Un texte de Joane Bérubé

Décembre 2010, décembre 2012, octobre 2015, janvier 2016, les tempêtes se suivent et se ressemblent à Percé. La vague détruit la promenade du bord de mer et emporte tout : bois, sable, gravier.

Le célèbre village est aux premières loges des impacts de l'érosion des berges et des changements climatiques.

D'ailleurs, les visiteurs ont pu voir en construction, cet été, une promenade nouveau genre, un aménagement temporaire consacré justement aux impacts des vents et des marées sur les berges et des solutions envisagées pour restaurer le site.

L'une de ces solutions est la recharge de la plage, recommandée par le groupe Ouranos, un consortium spécialisé en climatologie régionale. Le projet est à l'étude depuis 2012 dans les officines de Percé. La Ville a notamment visité la plage de Sainte-Luce, où un tel projet a été réalisé.

C'est d'ailleurs l'un des rares exemples au Québec, souligne Lisa-Marie Gagnon, urbaniste à la Ville de Percé.
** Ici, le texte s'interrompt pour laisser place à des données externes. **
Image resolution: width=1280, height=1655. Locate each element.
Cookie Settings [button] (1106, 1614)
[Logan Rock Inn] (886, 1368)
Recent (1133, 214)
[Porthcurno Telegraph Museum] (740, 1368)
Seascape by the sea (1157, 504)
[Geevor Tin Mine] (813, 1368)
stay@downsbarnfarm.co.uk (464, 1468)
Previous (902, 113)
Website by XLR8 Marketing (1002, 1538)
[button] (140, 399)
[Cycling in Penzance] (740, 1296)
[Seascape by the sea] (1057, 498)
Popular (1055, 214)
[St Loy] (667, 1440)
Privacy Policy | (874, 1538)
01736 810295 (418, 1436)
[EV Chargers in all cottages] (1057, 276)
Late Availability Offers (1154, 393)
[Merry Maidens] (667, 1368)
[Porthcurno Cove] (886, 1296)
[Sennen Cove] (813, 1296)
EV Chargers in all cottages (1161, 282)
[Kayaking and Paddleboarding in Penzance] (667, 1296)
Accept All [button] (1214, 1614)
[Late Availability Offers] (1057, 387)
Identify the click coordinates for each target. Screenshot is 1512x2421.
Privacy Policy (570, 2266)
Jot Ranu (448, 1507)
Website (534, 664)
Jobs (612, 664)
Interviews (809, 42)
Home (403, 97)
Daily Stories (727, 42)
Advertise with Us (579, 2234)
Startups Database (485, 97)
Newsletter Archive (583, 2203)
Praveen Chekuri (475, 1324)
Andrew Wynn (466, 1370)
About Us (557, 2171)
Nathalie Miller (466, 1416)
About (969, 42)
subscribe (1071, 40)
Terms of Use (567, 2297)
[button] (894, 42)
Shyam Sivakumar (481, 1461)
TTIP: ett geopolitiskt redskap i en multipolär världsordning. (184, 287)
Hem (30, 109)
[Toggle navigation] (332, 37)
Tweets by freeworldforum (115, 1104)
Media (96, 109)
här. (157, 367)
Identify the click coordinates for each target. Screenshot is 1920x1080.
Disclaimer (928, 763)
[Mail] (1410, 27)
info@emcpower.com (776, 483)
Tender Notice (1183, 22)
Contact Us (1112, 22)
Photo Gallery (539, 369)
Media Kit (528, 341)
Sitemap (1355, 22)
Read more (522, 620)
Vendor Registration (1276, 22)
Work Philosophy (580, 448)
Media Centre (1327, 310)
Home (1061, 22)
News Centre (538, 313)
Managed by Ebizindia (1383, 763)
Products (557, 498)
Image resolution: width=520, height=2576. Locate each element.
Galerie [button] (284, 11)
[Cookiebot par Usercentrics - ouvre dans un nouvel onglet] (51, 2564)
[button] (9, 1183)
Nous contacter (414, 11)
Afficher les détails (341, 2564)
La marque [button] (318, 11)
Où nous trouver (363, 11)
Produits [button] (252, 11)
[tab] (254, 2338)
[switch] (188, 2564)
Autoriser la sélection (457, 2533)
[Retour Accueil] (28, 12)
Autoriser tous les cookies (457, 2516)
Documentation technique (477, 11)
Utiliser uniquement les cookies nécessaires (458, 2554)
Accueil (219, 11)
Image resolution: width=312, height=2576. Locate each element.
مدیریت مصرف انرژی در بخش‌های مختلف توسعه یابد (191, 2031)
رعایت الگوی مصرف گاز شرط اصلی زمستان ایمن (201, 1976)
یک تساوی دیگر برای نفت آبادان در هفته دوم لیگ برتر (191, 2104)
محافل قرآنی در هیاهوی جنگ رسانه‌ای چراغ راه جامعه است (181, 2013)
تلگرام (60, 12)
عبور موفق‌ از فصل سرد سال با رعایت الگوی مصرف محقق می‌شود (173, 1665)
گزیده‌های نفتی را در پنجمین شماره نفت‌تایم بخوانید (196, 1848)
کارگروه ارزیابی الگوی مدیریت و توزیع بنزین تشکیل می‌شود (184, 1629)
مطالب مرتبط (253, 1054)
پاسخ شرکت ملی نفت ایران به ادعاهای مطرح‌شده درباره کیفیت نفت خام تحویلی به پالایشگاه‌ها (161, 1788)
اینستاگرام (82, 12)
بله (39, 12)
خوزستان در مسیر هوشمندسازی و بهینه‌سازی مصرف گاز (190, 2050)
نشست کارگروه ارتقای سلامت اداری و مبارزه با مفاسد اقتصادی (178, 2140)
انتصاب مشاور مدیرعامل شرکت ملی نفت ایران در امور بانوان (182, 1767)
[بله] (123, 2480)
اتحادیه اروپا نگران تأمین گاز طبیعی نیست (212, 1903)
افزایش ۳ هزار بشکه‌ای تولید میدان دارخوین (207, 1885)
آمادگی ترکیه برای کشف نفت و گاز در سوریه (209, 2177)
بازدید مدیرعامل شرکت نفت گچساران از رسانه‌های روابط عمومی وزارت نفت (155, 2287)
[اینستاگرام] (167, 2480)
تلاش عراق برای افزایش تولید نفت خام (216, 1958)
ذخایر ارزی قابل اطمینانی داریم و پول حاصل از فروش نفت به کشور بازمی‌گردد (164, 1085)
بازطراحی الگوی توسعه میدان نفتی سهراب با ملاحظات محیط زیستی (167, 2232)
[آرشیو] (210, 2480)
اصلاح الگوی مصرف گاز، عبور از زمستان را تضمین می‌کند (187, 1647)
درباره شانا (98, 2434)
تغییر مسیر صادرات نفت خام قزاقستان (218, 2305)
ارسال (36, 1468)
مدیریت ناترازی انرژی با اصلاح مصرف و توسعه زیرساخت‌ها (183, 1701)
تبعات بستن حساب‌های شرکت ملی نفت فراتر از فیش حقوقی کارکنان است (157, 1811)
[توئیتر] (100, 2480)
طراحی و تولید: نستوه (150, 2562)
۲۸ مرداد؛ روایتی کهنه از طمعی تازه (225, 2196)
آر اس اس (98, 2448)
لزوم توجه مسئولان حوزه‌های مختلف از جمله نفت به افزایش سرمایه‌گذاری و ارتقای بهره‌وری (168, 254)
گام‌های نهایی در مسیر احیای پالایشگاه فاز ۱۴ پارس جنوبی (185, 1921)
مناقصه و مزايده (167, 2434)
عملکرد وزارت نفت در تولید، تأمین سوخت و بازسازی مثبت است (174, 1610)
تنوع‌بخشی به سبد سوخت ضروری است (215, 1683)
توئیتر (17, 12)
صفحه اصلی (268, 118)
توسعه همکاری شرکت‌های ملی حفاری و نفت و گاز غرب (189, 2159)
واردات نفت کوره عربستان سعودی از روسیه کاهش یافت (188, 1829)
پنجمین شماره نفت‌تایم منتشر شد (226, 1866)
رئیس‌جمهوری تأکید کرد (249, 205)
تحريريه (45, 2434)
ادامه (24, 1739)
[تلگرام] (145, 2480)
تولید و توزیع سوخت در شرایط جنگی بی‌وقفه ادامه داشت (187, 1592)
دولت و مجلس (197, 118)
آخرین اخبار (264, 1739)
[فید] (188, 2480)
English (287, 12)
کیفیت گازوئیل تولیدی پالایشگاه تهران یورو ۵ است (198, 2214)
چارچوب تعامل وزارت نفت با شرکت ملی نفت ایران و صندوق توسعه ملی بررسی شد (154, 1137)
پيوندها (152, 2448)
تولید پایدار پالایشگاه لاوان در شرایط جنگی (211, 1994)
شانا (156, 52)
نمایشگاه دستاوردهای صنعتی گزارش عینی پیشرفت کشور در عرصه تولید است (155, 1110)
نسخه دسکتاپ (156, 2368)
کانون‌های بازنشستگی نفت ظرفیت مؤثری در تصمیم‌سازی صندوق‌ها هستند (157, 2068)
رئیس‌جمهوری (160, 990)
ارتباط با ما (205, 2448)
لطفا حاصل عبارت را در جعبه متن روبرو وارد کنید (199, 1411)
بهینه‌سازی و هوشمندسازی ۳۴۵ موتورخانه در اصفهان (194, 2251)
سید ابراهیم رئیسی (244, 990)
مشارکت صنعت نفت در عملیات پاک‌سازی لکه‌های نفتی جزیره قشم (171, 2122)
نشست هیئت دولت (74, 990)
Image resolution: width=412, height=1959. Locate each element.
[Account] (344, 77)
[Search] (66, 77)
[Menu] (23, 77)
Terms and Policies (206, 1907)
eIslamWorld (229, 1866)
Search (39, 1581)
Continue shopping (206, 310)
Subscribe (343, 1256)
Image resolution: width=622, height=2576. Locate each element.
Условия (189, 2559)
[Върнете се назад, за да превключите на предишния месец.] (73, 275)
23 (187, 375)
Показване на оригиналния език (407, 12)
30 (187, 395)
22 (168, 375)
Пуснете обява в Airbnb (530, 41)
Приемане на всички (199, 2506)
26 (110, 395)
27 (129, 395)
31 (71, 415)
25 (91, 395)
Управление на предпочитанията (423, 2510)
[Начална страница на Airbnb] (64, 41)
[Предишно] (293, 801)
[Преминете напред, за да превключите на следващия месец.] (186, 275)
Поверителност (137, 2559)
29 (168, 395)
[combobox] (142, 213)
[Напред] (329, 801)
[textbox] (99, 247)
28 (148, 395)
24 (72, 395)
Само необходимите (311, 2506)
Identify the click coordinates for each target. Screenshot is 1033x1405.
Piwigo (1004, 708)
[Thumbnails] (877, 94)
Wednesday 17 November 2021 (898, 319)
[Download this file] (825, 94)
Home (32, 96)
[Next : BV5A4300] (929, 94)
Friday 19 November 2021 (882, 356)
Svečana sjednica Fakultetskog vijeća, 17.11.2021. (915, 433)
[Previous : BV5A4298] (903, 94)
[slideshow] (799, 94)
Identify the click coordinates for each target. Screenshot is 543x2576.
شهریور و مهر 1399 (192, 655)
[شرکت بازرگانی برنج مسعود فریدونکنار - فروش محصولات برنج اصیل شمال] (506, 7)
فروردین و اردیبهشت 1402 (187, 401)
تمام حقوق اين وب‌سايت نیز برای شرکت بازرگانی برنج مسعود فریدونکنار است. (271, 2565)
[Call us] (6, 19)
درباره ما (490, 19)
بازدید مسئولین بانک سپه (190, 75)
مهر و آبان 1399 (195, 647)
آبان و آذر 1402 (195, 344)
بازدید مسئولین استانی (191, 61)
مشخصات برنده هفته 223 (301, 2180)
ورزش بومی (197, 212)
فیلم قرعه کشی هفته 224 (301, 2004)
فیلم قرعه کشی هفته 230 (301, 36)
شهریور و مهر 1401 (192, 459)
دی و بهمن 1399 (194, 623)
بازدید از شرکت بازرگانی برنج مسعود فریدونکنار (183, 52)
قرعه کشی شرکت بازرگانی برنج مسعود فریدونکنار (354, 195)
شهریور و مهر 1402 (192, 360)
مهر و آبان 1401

Mais si l'exemple est intéressant, précise Mme Gagnon, le contexte de Percé, avec l'ouverture sur le golfe et la mer, est différent notamment sur le plan de la modélisation et du dimensionnement de l'ouvrage.

L'idée est de redonner à Percé sa plage d'origine, avec ses galets.

C'est aussi une opération qui aidera à s'opposer à la virulence des vagues et donc à l'impact des tempêtes. « En montant sur la plage, explique Lisa-Marie Gagnon, la vague va perdre de son énergie, de sa force, comparativement à la situation actuelle où la vague entre de plein fouet et frappe le mur pour repartir avec toute son énergie en rapportant avec elle tout le matériel. »

Douze piscines olympiques de galets recherchés

La Municipalité, qui a besoin pour réaliser son projet de 47 000 mètres cubes de galets, soit l'équivalent de 12 piscines olympiques, est donc à la recherche d'un site pour prélever tout ce gravier. L'équipe est optimiste et croit être en mesure de trouver un gisement à proximité, ce qui réduirait les coûts de transport.

Selon l'urbaniste de Percé, il y a de plus un intérêt économique pertinent à retrouver une plage puisque cela rendrait l'attraction touristique encore plus intéressante. Les travaux sont donc estimés à 10 millions de dollars, mais leurs retombées pourraient s'élever à 600 millions de dollars sur 50 ans pour toute la Gaspésie.

Percé aimerait bien entamer les travaux en 2018-2019, ce qui lui permettrait par la suite d'envisager la construction d'une promenade permanente en bord de mer.